Stem cells to treat heart disease: Reality or Fiction?

Heart disease continues to rank as the number of killer of people all over the globe. Each year it is estimated that nearly 20-40 million people die from heart disease. The two common heart disorders associated with the highest mortality include congestive heart failure and an acute myocardial infarction. Over the years, many advances have been made in the treatment of heart disease but they all remain palliative. Most treatments only treatment of symptoms of heart disease and do not cure the disorder. When a patient suffers from a heart attack, the heart muscle in many cases is damaged and develops into a scar, which has no pumping ability. Once heart muscle is damaged, it cannot be reversed and despite all the presently available treatments, heart disease is progressive.

 

One of the major research accomplishments in the past decade has been the identification of human cardiac stem cells. In the years following this exciting discovery, researchers have been able to show that cardiac stem cells can in fact regenerate heart cells over the

course of one’s life. This observation rekindled hope of using stem cells to repair heart muscle damaged after an acute myocardial infarction. It also dispelled the long-held belief that the heart was not capable of repairing its own tissues after injury.

 

However, it is important to understand that no physician or scientist has been approved by the FDA to conduct stem cell studies in human hearts in the USA. All the work is experimental or done elsewhere.

 

Since that initial discovery of stem cells, scientists have been trying to come up with ways to help repair or replace damaged heart muscle cell. Today a lot more is known about individual heart cells, how they function and transmit electrical signals. In addition, the biochemistry and metabolism of heart cells is quite well known.

 

Presently researchers are able to grow embryonic heart cells in the laboratory. These cells have been obtained from heart biopsies performed during surgery. In addition, scientists have also induced-pluripotent stem cells that have been programed to behave like embryonic stem cells, which have the capacity to become any type of heart cell.

 

Most of the stem cells and research on the heart has been done in the laboratory and the results have been promising.
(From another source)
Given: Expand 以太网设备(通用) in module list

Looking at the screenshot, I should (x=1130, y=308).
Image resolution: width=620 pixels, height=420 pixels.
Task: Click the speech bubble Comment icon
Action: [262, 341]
Animal studies show that cardiac stem cells can be used to repair and replace some heart muscle cells, but so far the researchers are not able to determine where these cells reside once they are injected and how they become activated.

 

Other research has shown the human pluripotent cells may also be useful in the treatment of heart disease. They may also help predict which patients are susceptible to adverse effects of drugs or how they respond to cancer treatment. Similarly, patches of stem cells have been applied with special adhesive glue to damaged areas of the heart to determine if the tissues can be regenerated.

 

The majority of stem cell studies on the heart have been done in Europe where researchers have injected bone marrow cells into the coronary vessels. Bone marrow cells are known to secrete factors that can help stimulate growth and also modulate the immune system. This is important because when stem cells are transplanted from one person to another, there may not be any need for chemotherapeutic agents. Over 1,000 patients have been transplanted with various populations of bone marrow stem cells for heart disease and so far the procedure has been found to be safe and partially beneficial.

 

Researchers are now looking at methods of inducing genes or growth factors that can helps stimulate the heart cells to grow. Other research involves use of endothelial progenitor stem cells that line the blood vessels, in the hope of making new vessels that can deliver oxygen to the damaged heart.

 

Most of the clinical trials are in the very early stages and the results will not be known for a few more years. It is also important to note that already many companies have been promoting use of stem cells for treatment of a variety of heart disorders. Consumers should be aware that these are not FDA approved therapies and there is no evidence that these treatments work, since no clinical trials have been completed. These “fee for service” companies charge thousands of dollars for providing unproven stem cell cures. Until more data are available, the adage, “Buyer Beware” should be heeded well when it comes to stem cell cures.